Instructions for the task ▸
Your response should be every line of the data, written out exactly.

Source material ▸

━━━━

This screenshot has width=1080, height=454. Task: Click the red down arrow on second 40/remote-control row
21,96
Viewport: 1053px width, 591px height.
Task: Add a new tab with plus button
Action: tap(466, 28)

━━━━

Output of the exercise ▸
This screenshot has width=1080, height=454. Task: Click the red down arrow on second 40/remote-control row
21,96
Viewport: 1053px width, 591px height.
Task: Add a new tab with plus button
Action: tap(466, 28)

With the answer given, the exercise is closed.